- Catcher
- Born: September 18, 1918 Maracaibo, Zulia, Venezuela
- Died: December 10, 2020 (aged 102) Guarenas, Miranda, Venezuela
- Batted: RightThrew: Right

Member of the Venezuelan

Baseball Hall of Fame
- Induction: 2006 (as part of 1941 AWS team)

Medals
Men's baseball
Representing Venezuela
Amateur World Series
| Gold medal – first place | 1941 Havana | Team |
| Gold medal – first place | 1944 Caracas | Team |
| Gold medal – first place | 1945 Caracas | Team |
| Bronze medal – third place | 1942 Havana | Team |

= Enrique Fonseca =

Venezuelan baseball player (1918-2020)

Moisés Enrique León Fonseca (September 18, 1918 — December 10, 2020) was a Venezuelan baseball player. Nicknamed "Conejo" ("Rabbit"), he played with the Venezuela national baseball team, as well as several seasons with Cervecería Caracas / Leones del Caracas in the Venezuelan Professional Baseball League (LVBP).

== Career ==
Fonseca, along with Luis Romero Petit, debuted with the Escogido club of the Zulian amateur circuit in 1936, in a game against Centauros. Though his paternal last name was León, he elected to go by Fonseca, as he felt it sounded "more Zuliano."

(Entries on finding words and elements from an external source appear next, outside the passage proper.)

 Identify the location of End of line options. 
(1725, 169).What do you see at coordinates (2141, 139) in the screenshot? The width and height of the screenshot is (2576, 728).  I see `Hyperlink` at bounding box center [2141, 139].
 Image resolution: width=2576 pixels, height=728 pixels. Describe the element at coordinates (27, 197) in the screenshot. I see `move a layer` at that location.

He played third base and outfield for various teams in his native Maracaibo, until he took over the catcher position with the Puma team, with which he won several titles as batting champion. "Conejo" Fonseca also played with Centauros and with Gavilanes de Maracaibo, competing in the Zulia championships until 1940. In 1941, he played with the Vencedor club from Valencia, Carabobo, and later played with Vargas club in the Caracas first division baseball championship.

Fonseca was named one of the two catchers, along with Guillermo Vento for the Venezuelan national team that would play at the 1941 Amateur World Series in Havana. He finished the pre-selection games as the batting champion and best catcher, was among the first selected for the national team. Fonseca served as the backstop for Daniel Canónico, catching all five of "Chino"'s victories in the tournament. That included the tie-breaking championship game against heavily-favored Cuba, which saw Fonseca and Canonico face-off against the battery of Conrado Marrero and Andres Fleitas. Venezuela won the game in upset fashion to earn its first world championship. Fonseca and the rest of the Venezuelan team were feted in their native country as the "Heroes of '41" (Heroes del '41).

He appeared in two more championship squads for Venezuela, in the 1944 and 1945 Amateur World Series. In the 1945 series, he was among the best hitters in the tournament, with a .395 batting average.

"Conejo" Fonseca was the starting catcher for Cervecería Caracas from 1943 to 1950. Along with Vidal López. Luis Zuloaga, and José Antonio Casanova, he was one of the players who contributed to the club's first pennant victory in 1943. After the first division circuit went professional in 1946, he hit his only LVBP home run in the first professional game between Caracas and Magallanes on January 24, 1946, a four-run shot that secured the team's 7-6 victory. He also appeared in exhibition tournaments against Negro league baseball all-stars (the Serie Monumental) as well as against the New York Yankees. Conejo Fonseca was part of the Cervecería squad, composed entirely of Venezuelans, at the inaugural 1949 Caribbean Series.

Fonseca retired from professional baseball in 1953. Over his professional career, he batted .210, appeared in 183 regular-season games in seven seasons with Caracas.

After his playing career, he worked as a school teacher and bus driver. At the time of his death, he was the last living member of the 1941 Amateur World Series team.